2) Angela Davis.  If you don't know this sister, you should immediately thank your lucky stars for what I'd have to assume is white privilege because there's no other reason to not know Angela Davis.  I mean, for god's sake, she's only the face of one of the most famous pictures from the civil rights era ever!  Writer, activist, freedom fighter, educator, and muse for a Rolling Stones song, Angela Davis...what can you really say about her?  Politically, this is the woman I'd most want my kid to admire.  Believe in the principles of Marxist ideology, fight for the rights of all peoples, strive for social justices and human rights, take a stand for something and defend it for dear life.  I'm not even going to try to explain why the kid should emulate or look up to Angela, you should just fucking know already.  Seriously.  Like, seriously.

T-1) Her grandmother and her mother.  Ah, some may say an obvious choice, but maybe it is, maybe it isn't.  Her grandmother, good woman.  Emigrated to the US from El Salvador and has been working ever since really.  Taught herself English, which I find quite remarkable actually, considering how difficult English is to learn even in schools for ESL kids.  The kid's grandmother's work ethic though is what I find astonishing.  There's no job she won't do, no day she won't work.  She really has put her family on her back and makes it look pretty easy, though she has experienced extremely difficult road blocks.  I'm holding my fingers back because everything is not for me to say since it's not my mother, but if you only knew, you'd admire her too.  Sure, she spoils the shit out of the kid, but she's a grandmother.  And a damn good one, so here's to you.

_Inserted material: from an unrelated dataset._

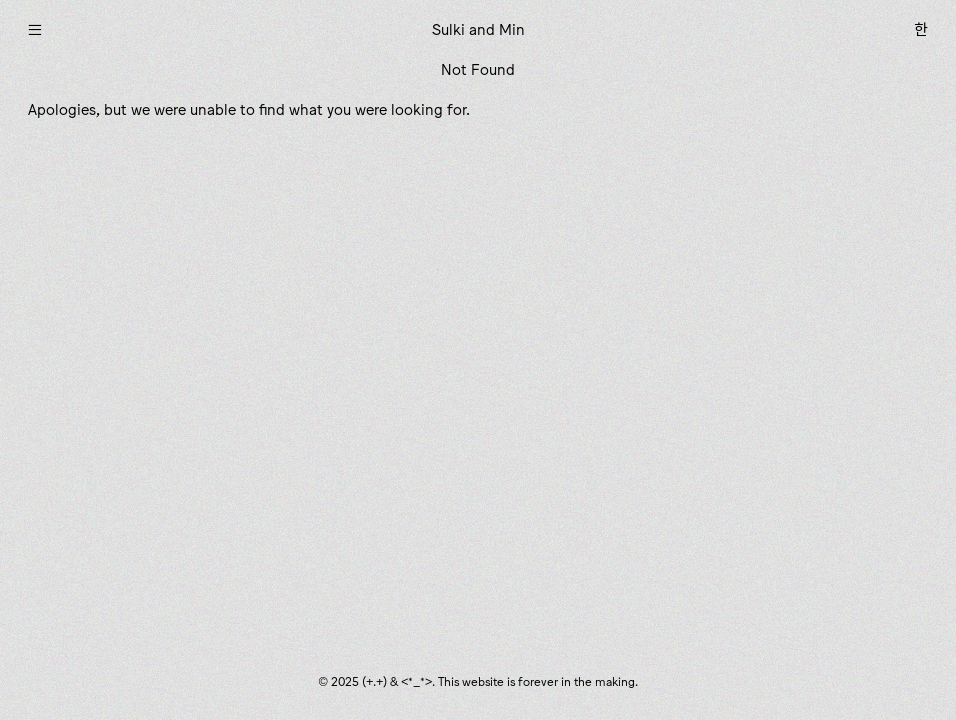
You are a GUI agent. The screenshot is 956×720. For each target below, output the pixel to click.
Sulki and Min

Her mother, I can go more into detail on her.  Coming out of a traditional Latin home, she seemed to know early on, a domestic life or a subordinate life was not going to suit her.  Excelled in high school, got herself through college even while pregnant and eventually a mother, got herself through graduate school to earn a Masters, married a schmuck like me, picked her career field quickly and charged ahead into it.  Quite amazing, really.  Given the statistics of Latinas, given the statistics of women with children and blah blah blah, none of that meant anything to her.  Sure, she's stubborn and bullish often, but a lot of that is how she's gotten to where she is today.  Although I plead with the wife to cut the cord with the kid all the time, I hope the kid learns a lot from her.

Yeah so technically it's five women, but number one is a tie and they share DNA, so to me, that's one.  Eat it if you disagree.